*Request:*
Please copy the records verbatim from the line with "Given: Switch to the S account inbox" through the end of the records.

— Start of Records for processing —

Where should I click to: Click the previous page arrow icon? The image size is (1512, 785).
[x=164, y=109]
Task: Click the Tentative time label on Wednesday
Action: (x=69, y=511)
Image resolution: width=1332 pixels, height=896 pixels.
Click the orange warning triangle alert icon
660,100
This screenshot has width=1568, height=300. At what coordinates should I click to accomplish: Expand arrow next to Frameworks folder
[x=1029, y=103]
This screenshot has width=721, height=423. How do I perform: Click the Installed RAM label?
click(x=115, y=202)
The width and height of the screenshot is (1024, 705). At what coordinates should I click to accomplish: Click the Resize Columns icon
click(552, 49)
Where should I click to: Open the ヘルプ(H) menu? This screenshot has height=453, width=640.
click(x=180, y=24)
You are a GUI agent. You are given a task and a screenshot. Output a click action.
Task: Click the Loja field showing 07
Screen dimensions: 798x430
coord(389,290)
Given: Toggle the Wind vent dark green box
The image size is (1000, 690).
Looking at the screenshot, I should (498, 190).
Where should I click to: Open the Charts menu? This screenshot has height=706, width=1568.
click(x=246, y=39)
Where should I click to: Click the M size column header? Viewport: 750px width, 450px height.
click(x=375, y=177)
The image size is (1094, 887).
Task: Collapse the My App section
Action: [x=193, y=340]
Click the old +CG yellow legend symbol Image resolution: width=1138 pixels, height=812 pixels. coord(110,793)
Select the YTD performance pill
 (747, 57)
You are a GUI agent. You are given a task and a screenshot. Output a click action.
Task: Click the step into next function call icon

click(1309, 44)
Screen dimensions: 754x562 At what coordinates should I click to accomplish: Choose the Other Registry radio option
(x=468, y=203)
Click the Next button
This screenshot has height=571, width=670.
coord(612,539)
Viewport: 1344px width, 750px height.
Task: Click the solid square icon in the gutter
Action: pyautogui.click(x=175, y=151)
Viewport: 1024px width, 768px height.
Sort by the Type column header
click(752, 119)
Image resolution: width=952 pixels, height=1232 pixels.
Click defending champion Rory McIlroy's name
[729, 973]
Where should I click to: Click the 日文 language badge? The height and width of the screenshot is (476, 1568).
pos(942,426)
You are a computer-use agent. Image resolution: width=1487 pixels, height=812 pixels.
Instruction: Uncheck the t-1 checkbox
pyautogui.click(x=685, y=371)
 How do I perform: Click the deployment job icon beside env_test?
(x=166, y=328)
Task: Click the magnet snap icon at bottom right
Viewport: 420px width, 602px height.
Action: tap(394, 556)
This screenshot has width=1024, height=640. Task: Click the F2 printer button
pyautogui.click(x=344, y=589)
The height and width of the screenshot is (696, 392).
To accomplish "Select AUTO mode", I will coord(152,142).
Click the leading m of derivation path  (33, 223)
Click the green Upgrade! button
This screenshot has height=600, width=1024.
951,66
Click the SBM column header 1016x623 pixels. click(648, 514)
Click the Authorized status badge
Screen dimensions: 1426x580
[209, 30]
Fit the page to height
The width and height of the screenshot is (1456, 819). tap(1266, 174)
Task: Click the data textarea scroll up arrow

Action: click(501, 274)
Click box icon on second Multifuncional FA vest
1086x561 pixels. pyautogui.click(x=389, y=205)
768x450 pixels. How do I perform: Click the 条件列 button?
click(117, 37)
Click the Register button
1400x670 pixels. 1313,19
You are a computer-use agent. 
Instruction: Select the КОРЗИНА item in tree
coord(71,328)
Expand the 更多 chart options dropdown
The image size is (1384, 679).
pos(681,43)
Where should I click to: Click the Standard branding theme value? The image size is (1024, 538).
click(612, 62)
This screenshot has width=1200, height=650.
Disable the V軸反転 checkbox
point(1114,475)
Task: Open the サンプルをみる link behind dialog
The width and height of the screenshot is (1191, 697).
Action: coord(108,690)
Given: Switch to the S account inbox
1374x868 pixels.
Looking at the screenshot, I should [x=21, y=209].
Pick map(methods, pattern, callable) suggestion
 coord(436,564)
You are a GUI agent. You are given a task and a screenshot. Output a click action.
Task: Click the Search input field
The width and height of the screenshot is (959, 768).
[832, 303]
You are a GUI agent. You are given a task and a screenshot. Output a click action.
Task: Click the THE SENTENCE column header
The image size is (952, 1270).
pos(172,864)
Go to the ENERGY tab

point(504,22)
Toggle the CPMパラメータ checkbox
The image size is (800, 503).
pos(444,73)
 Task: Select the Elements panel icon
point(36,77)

— End of Records for processing —

*Complete response:*
Given: Switch to the S account inbox
1374x868 pixels.
Looking at the screenshot, I should [x=21, y=209].
Pick map(methods, pattern, callable) suggestion
 coord(436,564)
You are a GUI agent. You are given a task and a screenshot. Output a click action.
Task: Click the Search input field
The width and height of the screenshot is (959, 768).
[832, 303]
You are a GUI agent. You are given a task and a screenshot. Output a click action.
Task: Click the THE SENTENCE column header
The image size is (952, 1270).
pos(172,864)
Go to the ENERGY tab

point(504,22)
Toggle the CPMパラメータ checkbox
The image size is (800, 503).
pos(444,73)
 Task: Select the Elements panel icon
point(36,77)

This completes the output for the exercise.